Het waterschap heeft de zorgplicht om ingelanden te beschermen tegen wateroverlast. Deze verplichting vloeit voort uit artikel 2.1 van de Waterwet. Hoe deze (inspannings)verplichting moet worden ingevuld volgt uit de rechtspraak. Eerder hebben wij een artikel geschreven over de zorgplicht van het waterschap. In dat artikel hebben wij ook kritiek geuit op de invulling van de zorgplicht. In dat kader is het vonnis van de rechtbank Zeeland-West-Brabant interessant.
Korte inleiding casus
De grondeigenaar stelde dat het waterschap onrechtmatig had gehandeld. Hij stelde dat hij op enig moment constateerde dat het water in de sloot naast zijn land erg hoog stond en dat op dat moment het waterschap extra water vanuit een andere sloot in die sloot pompte waardoor de sloot overliep en het water op het land liep. Hoewel hij het waterschap meerdere malen had verzocht om te stoppen, is het waterschap niet gestopt.
De rechtbank
Het waterschap stelde zich bij de kantonrechter op het standpunt dat de schade van de grondeigenaar het waterschap niet kon worden aangerekend omdat de grondeigenaar zelf had gekozen om op het laag gelegen perceel aardappels te telen. De rechtbank ging daar echter niet in mee en tikte het waterschap op de vingers. De rechtbank overwoog:
[eiser] mag op zijn perceel planten wat hij wil. [eiser] mag er daarbij op vertrouwen dat het waterschap vanwege haar zorgplicht voor het waterpeil in de Hooglandpolder er alles aan zal doen om te voorkomen dat [nummer] onder water komt te staan. Het mag niet aan [eiser] worden toegerekend dat hij destijds een laag gelegen perceel heeft gekocht. Dat spreekt te meer, nu in dit geding naar voren is gekomen dat het waterschap de huidige lage ligging van [nummer] in de Hooglandpolder zelf heeft bewerkstelligd.
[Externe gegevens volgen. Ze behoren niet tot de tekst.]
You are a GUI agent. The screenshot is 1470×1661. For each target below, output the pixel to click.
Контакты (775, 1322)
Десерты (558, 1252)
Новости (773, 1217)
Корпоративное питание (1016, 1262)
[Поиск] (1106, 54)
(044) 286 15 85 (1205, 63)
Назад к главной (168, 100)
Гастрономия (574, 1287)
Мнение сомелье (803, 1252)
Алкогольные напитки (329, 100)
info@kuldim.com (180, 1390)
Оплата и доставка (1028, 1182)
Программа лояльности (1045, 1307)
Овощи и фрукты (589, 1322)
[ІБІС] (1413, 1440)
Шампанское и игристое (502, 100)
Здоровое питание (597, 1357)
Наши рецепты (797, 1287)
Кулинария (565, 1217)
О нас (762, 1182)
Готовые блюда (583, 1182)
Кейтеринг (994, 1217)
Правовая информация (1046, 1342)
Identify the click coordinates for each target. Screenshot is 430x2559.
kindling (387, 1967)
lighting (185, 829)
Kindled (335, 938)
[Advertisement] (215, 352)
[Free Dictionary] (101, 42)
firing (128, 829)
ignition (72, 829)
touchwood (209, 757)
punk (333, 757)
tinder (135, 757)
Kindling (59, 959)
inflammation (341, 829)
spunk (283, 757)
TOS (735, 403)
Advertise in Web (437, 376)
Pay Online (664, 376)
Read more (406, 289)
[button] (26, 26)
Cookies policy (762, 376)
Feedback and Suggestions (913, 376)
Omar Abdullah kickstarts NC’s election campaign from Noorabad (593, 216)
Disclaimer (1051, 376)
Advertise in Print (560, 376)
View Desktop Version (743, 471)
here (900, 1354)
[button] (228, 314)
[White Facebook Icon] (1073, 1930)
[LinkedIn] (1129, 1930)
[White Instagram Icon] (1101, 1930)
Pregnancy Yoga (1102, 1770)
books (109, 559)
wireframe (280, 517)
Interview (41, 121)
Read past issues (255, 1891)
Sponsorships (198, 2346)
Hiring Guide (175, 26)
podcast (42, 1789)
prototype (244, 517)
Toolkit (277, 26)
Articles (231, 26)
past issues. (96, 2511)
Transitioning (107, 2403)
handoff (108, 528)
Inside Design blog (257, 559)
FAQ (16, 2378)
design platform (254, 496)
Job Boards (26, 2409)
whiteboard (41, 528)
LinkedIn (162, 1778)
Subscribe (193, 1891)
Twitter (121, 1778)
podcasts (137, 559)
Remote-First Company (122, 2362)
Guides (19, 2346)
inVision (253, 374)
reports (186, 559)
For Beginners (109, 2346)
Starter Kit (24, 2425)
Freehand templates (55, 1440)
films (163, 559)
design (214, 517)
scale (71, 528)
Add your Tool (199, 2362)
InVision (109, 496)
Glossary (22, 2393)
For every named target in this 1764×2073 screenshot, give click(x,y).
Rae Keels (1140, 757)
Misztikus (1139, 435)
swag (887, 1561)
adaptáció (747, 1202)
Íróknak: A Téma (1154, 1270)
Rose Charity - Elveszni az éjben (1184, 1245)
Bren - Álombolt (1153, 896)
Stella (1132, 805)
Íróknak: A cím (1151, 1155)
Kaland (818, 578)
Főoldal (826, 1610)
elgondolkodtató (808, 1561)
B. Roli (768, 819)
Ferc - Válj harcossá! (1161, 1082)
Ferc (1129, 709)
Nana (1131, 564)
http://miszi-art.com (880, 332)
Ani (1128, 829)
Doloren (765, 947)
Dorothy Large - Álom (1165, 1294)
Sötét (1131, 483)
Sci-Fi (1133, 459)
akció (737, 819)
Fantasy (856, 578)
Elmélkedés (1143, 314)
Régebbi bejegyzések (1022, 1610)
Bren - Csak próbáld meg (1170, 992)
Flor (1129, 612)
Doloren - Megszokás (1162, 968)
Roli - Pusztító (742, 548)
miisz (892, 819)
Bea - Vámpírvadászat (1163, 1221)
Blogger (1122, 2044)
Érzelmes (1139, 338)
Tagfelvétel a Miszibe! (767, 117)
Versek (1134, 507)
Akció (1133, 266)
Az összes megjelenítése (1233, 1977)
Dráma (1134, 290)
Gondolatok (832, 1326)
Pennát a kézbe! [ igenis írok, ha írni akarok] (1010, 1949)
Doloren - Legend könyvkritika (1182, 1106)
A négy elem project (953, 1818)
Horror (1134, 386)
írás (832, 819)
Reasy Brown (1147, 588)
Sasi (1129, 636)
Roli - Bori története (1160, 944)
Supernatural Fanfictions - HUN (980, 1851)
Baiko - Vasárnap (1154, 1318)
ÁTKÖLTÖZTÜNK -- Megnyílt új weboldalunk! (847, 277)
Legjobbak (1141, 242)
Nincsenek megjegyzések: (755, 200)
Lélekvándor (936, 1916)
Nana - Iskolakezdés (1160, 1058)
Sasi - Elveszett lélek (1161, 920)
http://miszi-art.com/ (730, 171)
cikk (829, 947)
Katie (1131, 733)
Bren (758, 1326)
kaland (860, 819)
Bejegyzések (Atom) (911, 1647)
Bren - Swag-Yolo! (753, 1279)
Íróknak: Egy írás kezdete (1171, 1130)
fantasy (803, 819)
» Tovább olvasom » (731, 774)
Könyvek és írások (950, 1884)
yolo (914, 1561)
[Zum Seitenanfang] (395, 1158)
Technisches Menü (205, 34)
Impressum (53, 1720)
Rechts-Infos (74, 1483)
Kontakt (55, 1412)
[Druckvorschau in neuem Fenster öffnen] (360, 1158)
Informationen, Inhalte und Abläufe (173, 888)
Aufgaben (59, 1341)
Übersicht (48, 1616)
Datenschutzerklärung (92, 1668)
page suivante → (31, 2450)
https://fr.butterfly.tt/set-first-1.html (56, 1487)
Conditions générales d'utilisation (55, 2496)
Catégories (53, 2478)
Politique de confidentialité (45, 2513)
Dertig jaren voor de aankoop van het perceel door [eiser] , in 1969, heeft het waterschap de onderliggende kleilaag van het perceel afgegraven ten behoeve van de versterking van de nabijgelegen zeewering.
Verder stelde het waterschap dat de toetsing van de zorgplicht door de rechter terughoudend moet worden beoordeeld omdat het waterschap immers beleidsvrijheid heeft. De kantonrechter ging daar ook niet in mee:
Het waterschap heeft de wettelijke taak om te zorgen voor het watersysteem. Deze zorg omvat blijkens art. 2.1. lid 1 onder a van de Waterwet (voor zover hier van belang) het voorkomen van overstromingen en wateroverlast. Dit is niet bedoeld als een garantie voor de ingelanden; het waterschap heeft jegens hen een inspanningsverplichting. Het waterschap meent dat zij hierin een beleidsvrijheid heeft. Voor zover het waterschap daarbij meent dat haar handelen in deze zaak door de burgerlijke rechter slechts marginaal getoetst zou mogen worden, is die mening onjuist. In dit kader heeft [eiser] terecht gewezen op het arrest van de Hoge Raad d.d. 9 november 2001 NJ 2002, 446. Omdat aan het waterschap (onder meer) is opgedragen om overstromingen en wateroverlast te voorkomen, heeft zij slechts om die reden enige vrijheid van handelen. Maar tegelijk dient het waterschap haar taak effectief uit te voeren en daarbij het belang van alle ingelanden bij “droge voeten” maximaal in acht te nemen. Het is daarom aan het waterschap om zich te disculperen, wanneer zij er – zoals in dit geval – niet in slaagt om de overstroming van een perceel te voorkomen. Dit wordt volledig getoetst met in achtneming van alle omstandigheden die van belang zijn.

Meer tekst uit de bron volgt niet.